# Exercise requirements
Copy the passage from "Expenditures to Palestinians" to "resolution 194 (III)." in the excerpt on spending for Palestinian refugees, putting "commentators" in place of "observers".

# Excerpt

+++++

Expenditures to Palestinians
The discriminatory statuses imposed by most Arab host countries upon the Palestinian refugees has been stigmatized by Israeli and Western observers as reflecting the cynical instrumentalization of the refugee question for their own strategic ends within the Arab-Israeli conflict. The Arab countries for their part, have predicated their position on international law and more especially on the international community’s obligation to implement the relevant UN resolutions, starting with UNGA resolution 194 (III).
Internal socio-economic and political considerations have also been put forward. As early as 1960, UNRWA itself acknowledged that the host countries had nowhere near the absorptive capacity needed to integrate a refugee population of that magnitude. Moreover, credit was to be given to assist the host countries in terms of provision of private or state-owned land for camp sites, the enforcement of the rule of law in the camps, and the provision of complementary medical, welfare and educational (post-preparatory phase) services to the UNRWA-registered refugees and full support to the non-registered refugees. Both Jordan and Syria reported that expenditures on behalf of the Palestinian refugees exceed those of UNRWA. In 2004-05, Jordan’s support for the refugees amounted to about half a billion dollars (USD 440 million) compared to USD 73 million for UNRWA.

+++++

# Given data
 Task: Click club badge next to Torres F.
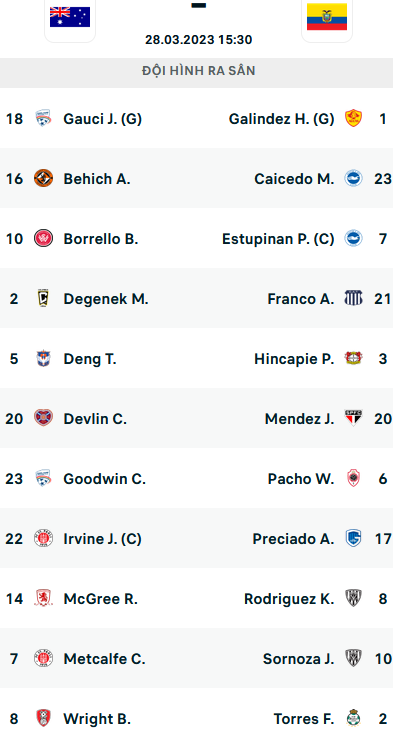(x=353, y=718)
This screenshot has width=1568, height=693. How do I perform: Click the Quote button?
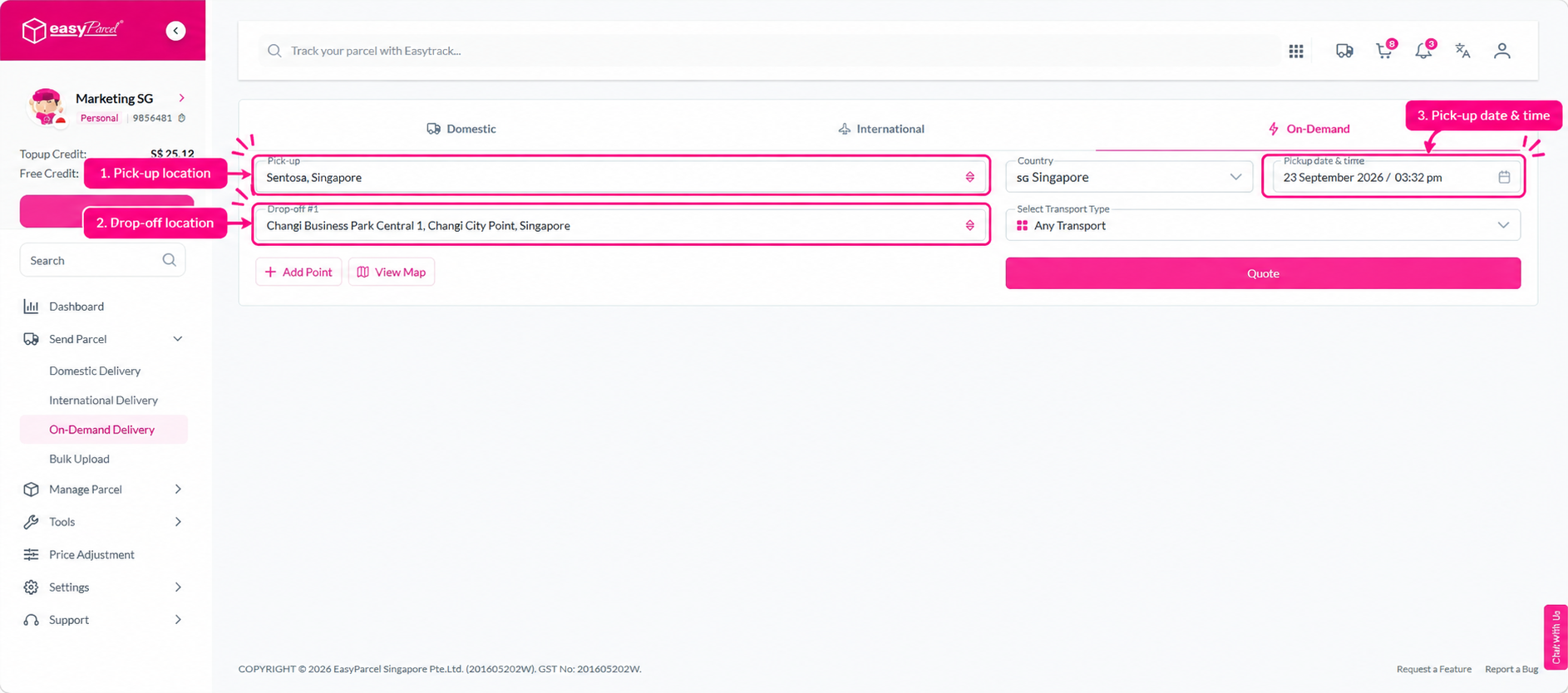point(1263,273)
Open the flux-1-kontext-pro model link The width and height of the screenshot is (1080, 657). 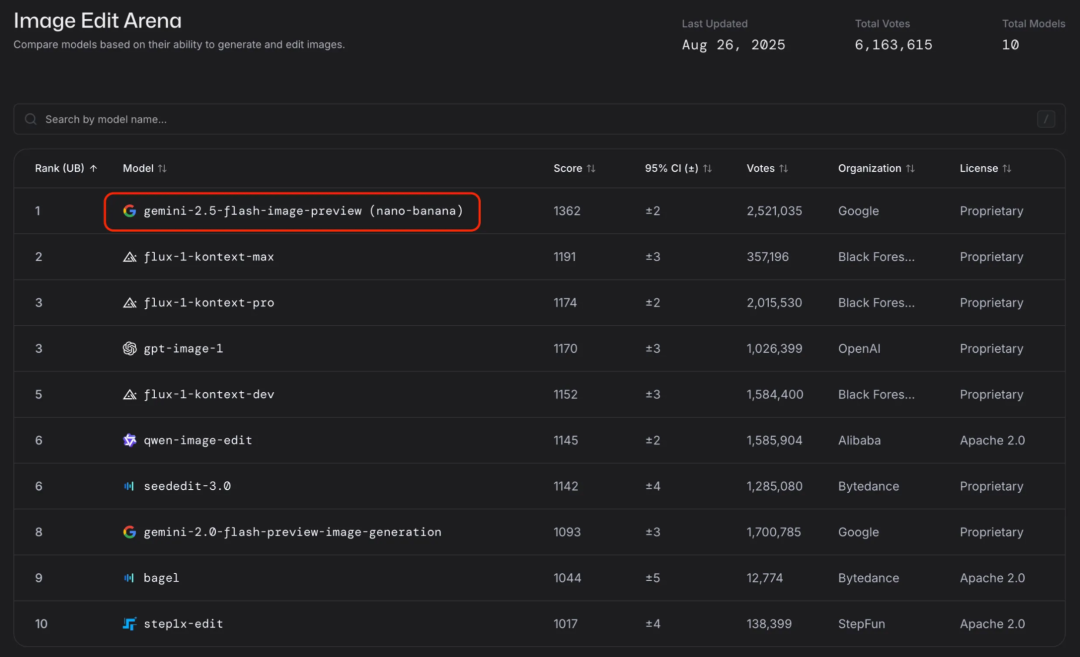208,303
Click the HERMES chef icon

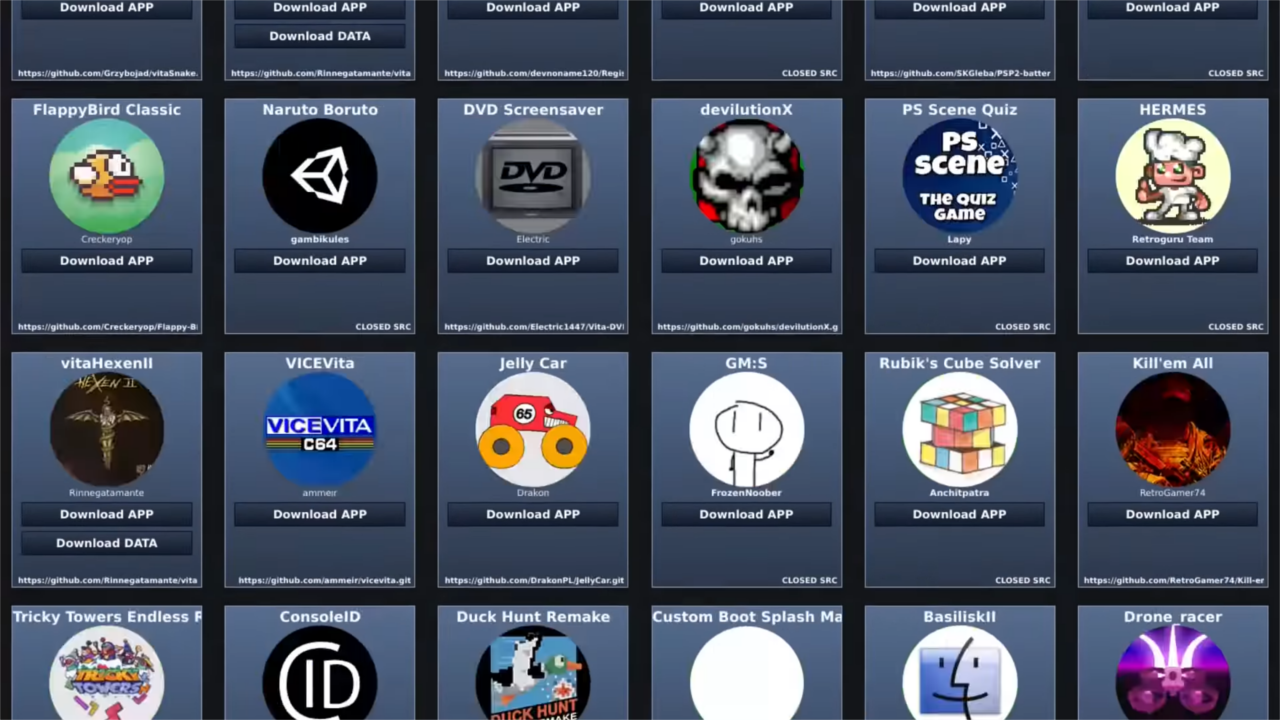click(x=1172, y=176)
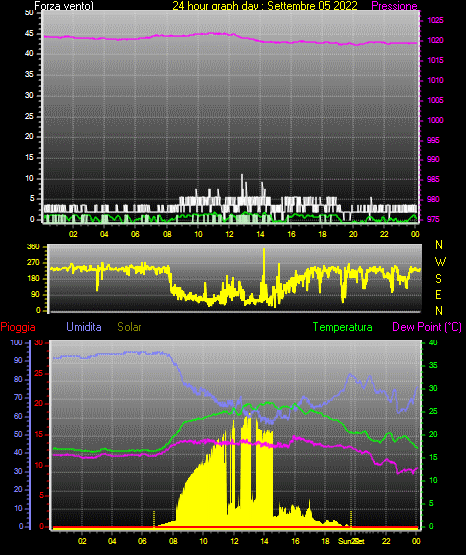Click the 24 hour graph day title
This screenshot has height=555, width=466.
click(265, 6)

+++++

# Response box
Expenditures to Palestinians
The discriminatory statuses imposed by most Arab host countries upon the Palestinian refugees has been stigmatized by Israeli and Western commentators as reflecting the cynical instrumentalization of the refugee question for their own strategic ends within the Arab-Israeli conflict. The Arab countries for their part, have predicated their position on international law and more especially on the international community’s obligation to implement the relevant UN resolutions, starting with UNGA resolution 194 (III).